Supplied records:
<<<<
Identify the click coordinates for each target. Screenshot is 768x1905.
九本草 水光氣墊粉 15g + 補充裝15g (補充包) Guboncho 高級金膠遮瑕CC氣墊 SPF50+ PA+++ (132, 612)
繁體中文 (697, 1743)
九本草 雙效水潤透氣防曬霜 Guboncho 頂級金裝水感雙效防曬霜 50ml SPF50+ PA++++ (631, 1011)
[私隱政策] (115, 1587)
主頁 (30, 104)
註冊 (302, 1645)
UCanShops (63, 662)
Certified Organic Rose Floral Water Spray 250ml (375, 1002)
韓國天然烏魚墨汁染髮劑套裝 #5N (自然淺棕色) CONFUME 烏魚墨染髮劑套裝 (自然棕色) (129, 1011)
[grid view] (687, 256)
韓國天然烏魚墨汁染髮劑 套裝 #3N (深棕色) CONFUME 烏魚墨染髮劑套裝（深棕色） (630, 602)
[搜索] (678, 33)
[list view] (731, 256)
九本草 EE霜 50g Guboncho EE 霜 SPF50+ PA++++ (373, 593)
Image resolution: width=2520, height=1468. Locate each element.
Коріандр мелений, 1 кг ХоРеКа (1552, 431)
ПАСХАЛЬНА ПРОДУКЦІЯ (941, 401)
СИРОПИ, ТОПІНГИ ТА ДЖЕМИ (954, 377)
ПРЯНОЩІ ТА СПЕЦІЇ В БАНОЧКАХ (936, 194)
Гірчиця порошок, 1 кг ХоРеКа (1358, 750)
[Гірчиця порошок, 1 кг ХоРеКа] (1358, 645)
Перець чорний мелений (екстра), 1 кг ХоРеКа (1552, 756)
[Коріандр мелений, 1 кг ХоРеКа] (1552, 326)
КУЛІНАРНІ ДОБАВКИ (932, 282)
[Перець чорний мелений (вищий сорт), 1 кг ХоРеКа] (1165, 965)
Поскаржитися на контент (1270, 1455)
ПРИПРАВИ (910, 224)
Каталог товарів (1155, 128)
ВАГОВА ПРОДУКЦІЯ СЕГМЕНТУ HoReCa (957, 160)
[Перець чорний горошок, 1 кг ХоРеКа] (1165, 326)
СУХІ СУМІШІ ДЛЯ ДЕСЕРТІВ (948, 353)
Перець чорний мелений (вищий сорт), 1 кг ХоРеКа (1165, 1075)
>>>>
Work required: The task requires an exact transcription of all the data.

Problem solution:
Identify the click coordinates for each target. Screenshot is 768x1905.
九本草 水光氣墊粉 15g + 補充裝15g (補充包) Guboncho 高級金膠遮瑕CC氣墊 SPF50+ PA+++ (132, 612)
繁體中文 (697, 1743)
九本草 雙效水潤透氣防曬霜 Guboncho 頂級金裝水感雙效防曬霜 50ml SPF50+ PA++++ (631, 1011)
[私隱政策] (115, 1587)
主頁 (30, 104)
註冊 (302, 1645)
UCanShops (63, 662)
Certified Organic Rose Floral Water Spray 250ml (375, 1002)
韓國天然烏魚墨汁染髮劑套裝 #5N (自然淺棕色) CONFUME 烏魚墨染髮劑套裝 (自然棕色) (129, 1011)
[grid view] (687, 256)
韓國天然烏魚墨汁染髮劑 套裝 #3N (深棕色) CONFUME 烏魚墨染髮劑套裝（深棕色） (630, 602)
[搜索] (678, 33)
[list view] (731, 256)
九本草 EE霜 50g Guboncho EE 霜 SPF50+ PA++++ (373, 593)
Image resolution: width=2520, height=1468. Locate each element.
Коріандр мелений, 1 кг ХоРеКа (1552, 431)
ПАСХАЛЬНА ПРОДУКЦІЯ (941, 401)
СИРОПИ, ТОПІНГИ ТА ДЖЕМИ (954, 377)
ПРЯНОЩІ ТА СПЕЦІЇ В БАНОЧКАХ (936, 194)
Гірчиця порошок, 1 кг ХоРеКа (1358, 750)
[Гірчиця порошок, 1 кг ХоРеКа] (1358, 645)
Перець чорний мелений (екстра), 1 кг ХоРеКа (1552, 756)
[Коріандр мелений, 1 кг ХоРеКа] (1552, 326)
КУЛІНАРНІ ДОБАВКИ (932, 282)
[Перець чорний мелений (вищий сорт), 1 кг ХоРеКа] (1165, 965)
Поскаржитися на контент (1270, 1455)
ПРИПРАВИ (910, 224)
Каталог товарів (1155, 128)
ВАГОВА ПРОДУКЦІЯ СЕГМЕНТУ HoReCa (957, 160)
[Перець чорний горошок, 1 кг ХоРеКа] (1165, 326)
СУХІ СУМІШІ ДЛЯ ДЕСЕРТІВ (948, 353)
Перець чорний мелений (вищий сорт), 1 кг ХоРеКа (1165, 1075)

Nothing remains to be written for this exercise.